FB: Initially I couldn’t deal with running my business. I had to take a few months off and get my head together. I didn’t care who needed a website or a logo, it seemed so unimportant. Instead, I took the boys to visit family and spend some time doing nothing. I literally couldn’t work. It seemed almost sacrilegious to work at that time. It was no way to honor Raphael. I couldn’t understand how everyone expected me to just get on with life like nothing had happened. Didn’t they know what I was going through? I wanted the world to stop and acknowledge my pain. But, the reality is that the world doesn’t stop. At some point I realized that I needed to go back to work, that it would help me heal. I love my work as the owner of a graphics design firm and not focusing my own problems and pain, helped me. It helped to give my time and talents to helping other business owners. I jumped back into work and have seen my business flourish this past year. It helped me carve out a new life of my own and continuously inspires me to strive to be better. Later this year I will be launching a second business, it seems the sky’s the limit for me now.

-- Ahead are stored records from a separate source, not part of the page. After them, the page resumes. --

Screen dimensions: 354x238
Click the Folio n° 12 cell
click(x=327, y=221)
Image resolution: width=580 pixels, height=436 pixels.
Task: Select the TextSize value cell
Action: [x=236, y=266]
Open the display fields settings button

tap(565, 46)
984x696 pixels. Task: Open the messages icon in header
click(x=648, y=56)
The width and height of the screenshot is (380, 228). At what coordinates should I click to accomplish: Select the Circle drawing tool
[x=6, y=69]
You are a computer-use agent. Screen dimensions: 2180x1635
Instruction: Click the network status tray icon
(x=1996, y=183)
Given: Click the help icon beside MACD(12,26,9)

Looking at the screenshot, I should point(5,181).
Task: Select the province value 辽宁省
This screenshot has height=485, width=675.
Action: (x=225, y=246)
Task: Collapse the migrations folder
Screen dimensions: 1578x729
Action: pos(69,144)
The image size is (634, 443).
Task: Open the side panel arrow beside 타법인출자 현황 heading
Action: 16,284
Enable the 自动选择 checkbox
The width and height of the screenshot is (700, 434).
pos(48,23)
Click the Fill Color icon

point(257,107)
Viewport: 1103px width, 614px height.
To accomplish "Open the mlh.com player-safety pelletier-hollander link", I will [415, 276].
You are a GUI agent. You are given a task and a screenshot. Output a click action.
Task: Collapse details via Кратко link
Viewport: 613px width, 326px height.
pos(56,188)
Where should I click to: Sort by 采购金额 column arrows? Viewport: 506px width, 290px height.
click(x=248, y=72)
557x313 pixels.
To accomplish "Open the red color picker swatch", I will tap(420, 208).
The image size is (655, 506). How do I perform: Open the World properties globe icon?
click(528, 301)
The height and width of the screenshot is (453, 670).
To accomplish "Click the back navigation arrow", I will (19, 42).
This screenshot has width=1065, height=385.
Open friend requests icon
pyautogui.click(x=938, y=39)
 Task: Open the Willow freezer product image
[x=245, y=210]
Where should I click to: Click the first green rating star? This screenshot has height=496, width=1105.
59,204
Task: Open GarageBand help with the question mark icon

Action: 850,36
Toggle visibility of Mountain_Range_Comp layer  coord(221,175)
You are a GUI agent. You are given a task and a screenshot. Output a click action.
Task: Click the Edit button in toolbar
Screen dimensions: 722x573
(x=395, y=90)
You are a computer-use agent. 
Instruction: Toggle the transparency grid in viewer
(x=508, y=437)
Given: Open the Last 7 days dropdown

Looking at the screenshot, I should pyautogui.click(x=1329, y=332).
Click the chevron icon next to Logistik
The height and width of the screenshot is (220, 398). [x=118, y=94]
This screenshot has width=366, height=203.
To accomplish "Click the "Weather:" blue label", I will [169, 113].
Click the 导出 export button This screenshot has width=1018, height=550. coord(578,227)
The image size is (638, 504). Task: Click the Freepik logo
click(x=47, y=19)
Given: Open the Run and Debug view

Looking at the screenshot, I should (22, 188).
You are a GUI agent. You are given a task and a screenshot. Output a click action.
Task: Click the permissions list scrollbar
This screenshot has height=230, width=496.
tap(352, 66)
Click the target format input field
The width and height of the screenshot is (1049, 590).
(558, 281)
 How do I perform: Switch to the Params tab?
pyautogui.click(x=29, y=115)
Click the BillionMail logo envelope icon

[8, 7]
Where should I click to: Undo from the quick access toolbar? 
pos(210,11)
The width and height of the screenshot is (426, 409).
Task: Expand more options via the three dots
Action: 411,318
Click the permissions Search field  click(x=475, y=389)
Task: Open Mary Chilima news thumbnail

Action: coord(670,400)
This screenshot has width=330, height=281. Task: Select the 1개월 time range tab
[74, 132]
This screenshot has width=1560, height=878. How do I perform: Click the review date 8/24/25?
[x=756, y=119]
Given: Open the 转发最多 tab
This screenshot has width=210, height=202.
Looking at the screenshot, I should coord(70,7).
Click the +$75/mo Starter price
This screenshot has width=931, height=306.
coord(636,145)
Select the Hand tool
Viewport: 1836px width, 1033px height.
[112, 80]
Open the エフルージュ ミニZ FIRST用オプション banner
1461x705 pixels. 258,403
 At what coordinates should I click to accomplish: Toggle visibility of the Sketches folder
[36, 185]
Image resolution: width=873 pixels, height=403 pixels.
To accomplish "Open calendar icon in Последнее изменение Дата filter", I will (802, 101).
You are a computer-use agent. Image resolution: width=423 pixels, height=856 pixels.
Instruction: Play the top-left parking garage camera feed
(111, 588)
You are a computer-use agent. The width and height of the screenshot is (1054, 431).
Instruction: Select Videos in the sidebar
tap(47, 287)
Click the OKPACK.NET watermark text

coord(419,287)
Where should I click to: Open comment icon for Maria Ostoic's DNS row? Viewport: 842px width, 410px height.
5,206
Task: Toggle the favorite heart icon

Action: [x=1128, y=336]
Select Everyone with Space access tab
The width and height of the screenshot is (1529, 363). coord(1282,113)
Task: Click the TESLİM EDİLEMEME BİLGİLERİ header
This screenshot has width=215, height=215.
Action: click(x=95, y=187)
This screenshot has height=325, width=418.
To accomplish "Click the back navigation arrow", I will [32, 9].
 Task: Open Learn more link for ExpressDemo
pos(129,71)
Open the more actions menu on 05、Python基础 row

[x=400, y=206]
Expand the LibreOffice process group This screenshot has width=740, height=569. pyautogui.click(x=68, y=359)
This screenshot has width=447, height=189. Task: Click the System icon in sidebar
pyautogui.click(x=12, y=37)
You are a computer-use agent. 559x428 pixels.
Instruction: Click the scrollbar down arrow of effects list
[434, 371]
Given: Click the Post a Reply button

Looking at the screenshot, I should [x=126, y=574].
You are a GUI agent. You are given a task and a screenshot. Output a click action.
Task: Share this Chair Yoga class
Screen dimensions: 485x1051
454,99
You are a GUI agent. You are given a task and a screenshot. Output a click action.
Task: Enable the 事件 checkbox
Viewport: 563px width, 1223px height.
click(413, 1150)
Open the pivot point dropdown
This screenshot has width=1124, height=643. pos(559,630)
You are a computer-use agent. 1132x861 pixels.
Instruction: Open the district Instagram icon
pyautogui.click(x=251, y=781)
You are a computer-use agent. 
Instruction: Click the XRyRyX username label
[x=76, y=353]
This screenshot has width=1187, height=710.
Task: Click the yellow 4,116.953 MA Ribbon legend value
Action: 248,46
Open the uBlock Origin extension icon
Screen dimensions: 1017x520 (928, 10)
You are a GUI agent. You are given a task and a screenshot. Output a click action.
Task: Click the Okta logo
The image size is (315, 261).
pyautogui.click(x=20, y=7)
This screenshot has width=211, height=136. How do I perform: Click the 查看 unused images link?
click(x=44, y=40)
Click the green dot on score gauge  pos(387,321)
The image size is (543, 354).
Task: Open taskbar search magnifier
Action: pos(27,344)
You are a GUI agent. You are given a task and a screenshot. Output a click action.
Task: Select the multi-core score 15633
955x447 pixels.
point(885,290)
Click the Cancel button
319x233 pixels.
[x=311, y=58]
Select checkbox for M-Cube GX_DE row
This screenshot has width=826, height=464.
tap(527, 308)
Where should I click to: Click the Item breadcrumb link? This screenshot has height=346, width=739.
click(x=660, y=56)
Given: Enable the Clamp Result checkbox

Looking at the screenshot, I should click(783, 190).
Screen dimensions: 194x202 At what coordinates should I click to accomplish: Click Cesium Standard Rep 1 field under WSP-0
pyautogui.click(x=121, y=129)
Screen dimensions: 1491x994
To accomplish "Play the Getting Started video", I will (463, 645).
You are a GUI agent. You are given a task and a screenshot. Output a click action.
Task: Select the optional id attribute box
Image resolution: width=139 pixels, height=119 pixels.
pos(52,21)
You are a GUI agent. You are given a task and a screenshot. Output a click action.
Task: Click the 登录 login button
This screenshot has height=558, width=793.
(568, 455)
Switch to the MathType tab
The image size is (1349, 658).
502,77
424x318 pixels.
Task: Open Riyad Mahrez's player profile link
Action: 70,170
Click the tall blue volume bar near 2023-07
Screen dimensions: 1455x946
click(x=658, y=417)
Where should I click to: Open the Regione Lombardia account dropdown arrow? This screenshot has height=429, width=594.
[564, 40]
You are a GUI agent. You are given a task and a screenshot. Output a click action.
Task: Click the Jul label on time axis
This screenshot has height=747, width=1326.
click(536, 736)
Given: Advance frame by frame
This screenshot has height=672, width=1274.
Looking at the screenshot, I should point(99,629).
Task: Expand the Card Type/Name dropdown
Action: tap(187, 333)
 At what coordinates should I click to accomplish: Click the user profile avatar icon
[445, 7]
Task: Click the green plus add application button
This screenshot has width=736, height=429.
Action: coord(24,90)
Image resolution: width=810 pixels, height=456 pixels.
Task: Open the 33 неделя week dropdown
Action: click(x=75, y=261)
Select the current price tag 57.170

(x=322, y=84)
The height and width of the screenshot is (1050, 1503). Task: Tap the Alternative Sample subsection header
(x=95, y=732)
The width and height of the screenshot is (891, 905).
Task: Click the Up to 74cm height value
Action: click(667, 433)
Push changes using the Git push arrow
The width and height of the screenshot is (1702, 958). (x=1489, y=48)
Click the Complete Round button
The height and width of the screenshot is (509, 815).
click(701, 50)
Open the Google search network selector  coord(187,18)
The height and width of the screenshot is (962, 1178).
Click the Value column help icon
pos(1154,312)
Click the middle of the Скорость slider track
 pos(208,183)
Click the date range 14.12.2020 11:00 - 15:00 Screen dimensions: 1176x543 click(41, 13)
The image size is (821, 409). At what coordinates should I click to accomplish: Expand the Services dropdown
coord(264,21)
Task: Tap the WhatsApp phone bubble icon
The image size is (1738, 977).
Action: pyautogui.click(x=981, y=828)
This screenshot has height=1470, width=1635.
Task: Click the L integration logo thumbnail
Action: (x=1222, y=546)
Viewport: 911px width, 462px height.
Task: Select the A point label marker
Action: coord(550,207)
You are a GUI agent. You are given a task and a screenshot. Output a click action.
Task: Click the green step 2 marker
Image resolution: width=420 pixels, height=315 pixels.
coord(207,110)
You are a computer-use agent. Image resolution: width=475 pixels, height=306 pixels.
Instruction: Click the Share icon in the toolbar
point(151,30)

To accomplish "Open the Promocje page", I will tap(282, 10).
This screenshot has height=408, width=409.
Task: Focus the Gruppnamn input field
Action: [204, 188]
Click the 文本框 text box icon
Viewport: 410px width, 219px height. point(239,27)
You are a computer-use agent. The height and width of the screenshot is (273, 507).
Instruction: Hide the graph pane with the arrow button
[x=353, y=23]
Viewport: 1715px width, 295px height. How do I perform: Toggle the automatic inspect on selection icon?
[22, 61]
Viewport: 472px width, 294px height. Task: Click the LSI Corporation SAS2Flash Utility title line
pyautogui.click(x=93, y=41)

SMW: How were you able to continue raising your children while coping with your loss?

FB: Having my children to care for saved me after losing my husband. I maintained their daily schedule and spent as much time with them as I could. I let them talk about their dad and we even cried together. I didn’t hide anything from them. They were only 4 years old at the time but they were aware of what happened, even if they didn’t initially understand the finality of it all. Sometimes even in the midst of my sorrow I would have moments of joy with my boys when I could laugh and be happy. This let me know, early on, that I would one day be OK again. It is what I know my husband would have wanted for me and the boys.